This may be my favorite meal...ever. Pasta dishes, especially lasagna, have been shoved in the category of "foods to stay away from", "bad carbs", "Avoid if you want to lose weight", "inflammatory", and "unhealthy".
This is the farthest thing from the truth. You can enjoy all of your favorite foods, and they do not need to be "indulgences". The trick is learning how to recreate meals using whole food ingredients that have not been chemically altered (or full of pesticides!).
I have created countless lasagna recipes over the years, constantly tweaking them to develop a healthier version that doesn't sacrifice taste.
After giving up dairy over two years ago, I was sure my lasagna days were over. How on earth could you possibly recreate the creamy, cheesy goodness of lasagna without the cheese? And there was no way I was about to use the fake stuff. It just didn't seem possible.
Until I actually gave it a try....
When Nya was 5 months old, I decided to play around with my cashew cheese sauces and see what I could come up with. The very first attempt was an amazing success. I had done it! I actually made lasagna without any dairy, and it tasted exactly like the real thing...only better!
I make this Clean Eating Lasagna a little different each time, based on the ingredients I have on hand. You can always skip the kale in the "ricotta cheese" or use spinach instead. Also, don't be afraid to mix up your veggies and add in your family's favorites (or those that seem to be lacking in the diet).
What you need:
1 large or two small zucchini, thinly sliced rounds (a mandolin comes in handy here!)

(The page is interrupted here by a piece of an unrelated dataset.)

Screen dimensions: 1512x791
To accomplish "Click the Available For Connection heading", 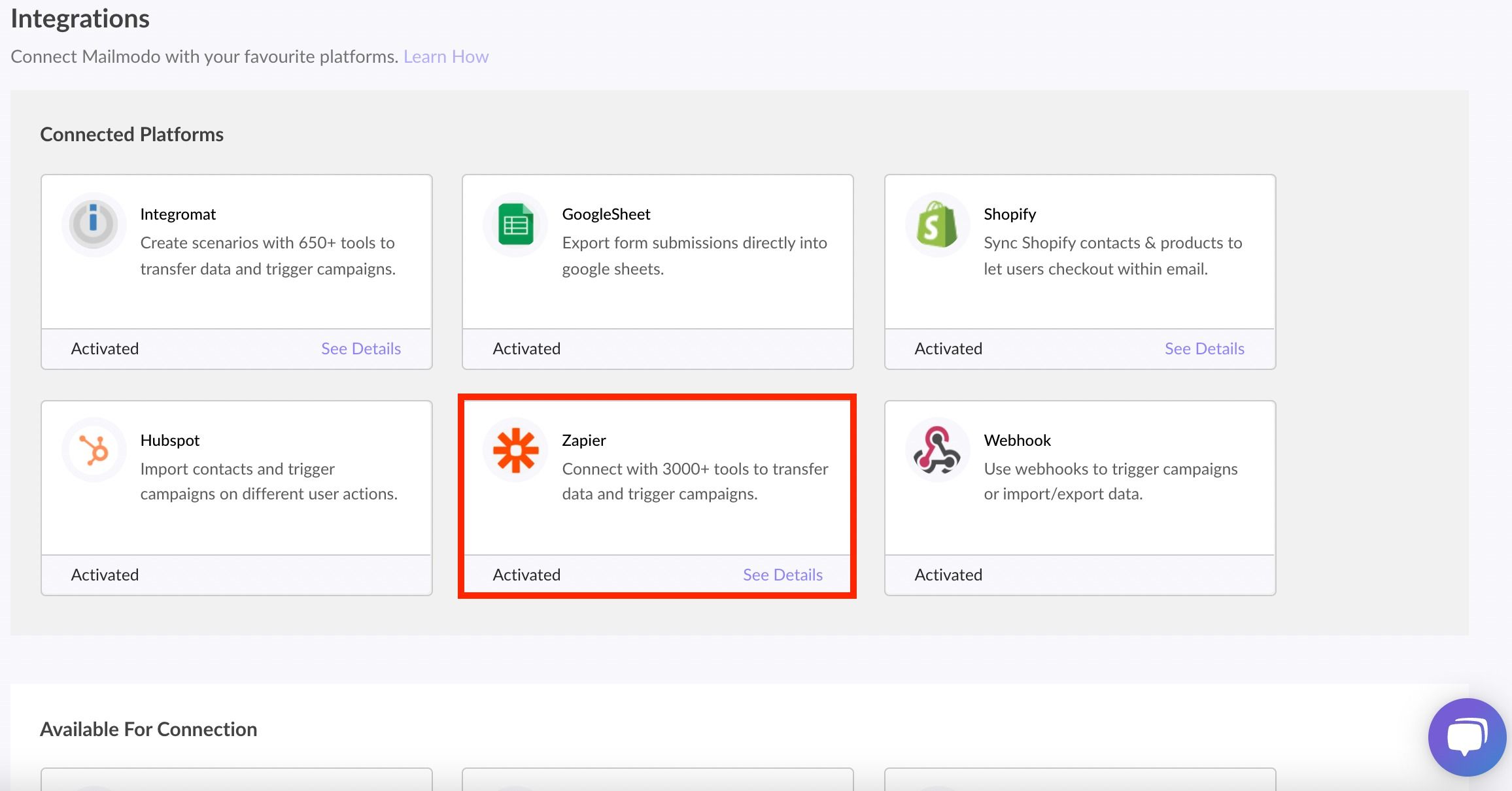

1 medium eggplant, peeled and thinly sliced
2 cups fresh spinach, chopped
About 35 ounces (1.5 jars) marinara sauce (I use this one)
1 package organic no boil lasagna noodles (important if using wheat to get noodles that are organic and/or non-GMO)
"Ricotta Cheese"
1.5 packages (about 20 ounces) organic, non-GMO tofu
1 cup raw cashews
1 cup kale leaves, loosely packed (sub spinach, combination of both, or skip entirely)
15 cloves garlic (yes, you need them!)
1 Tbsp nutritional yeast (ok to skip)
1/2 cup Fresh Basil (ok to skip)
1 tsp Sea Salt
1.5 - 2 cups Water
Blend all ingredients together in a high speed blender until smooth. Use enough water so that it has the consistency of uncooked cake batter.
What you do:
1. In a 13x9 pan, add just enough sauce to cover a thin layer on the bottom of the pan (1 - 2 Tbsp).
2. Layer your lasagna noodles to cover the bottom. Cover with 1/2 of the ricotta mixture. Layer sliced eggplant over ricotta. Layer zucchini to cover the eggplant. Layer 1 cup of the chopped spinach over the zucchini. Top with 1/3 of the marinara sauce.
3. Repeat step 2, making sure to reserve 1/4 cup (does not need to be exact) of ricotta mixture.
4. Layer lasagna noodles and completely cover with remaining sauce. Next add the remaining ricotta cheese.
5. Cover with aluminum foil and bake at 325 for 1.5 hours.
Enjoy!
My husband and daughter both love this and it is a regular on the menu in our house. This is one of those meals you will want to make when you are in the mood for comfort food. But be prepared, it won't leave you feeling sluggish, bloated, and ready for a nap. It's actually good for you!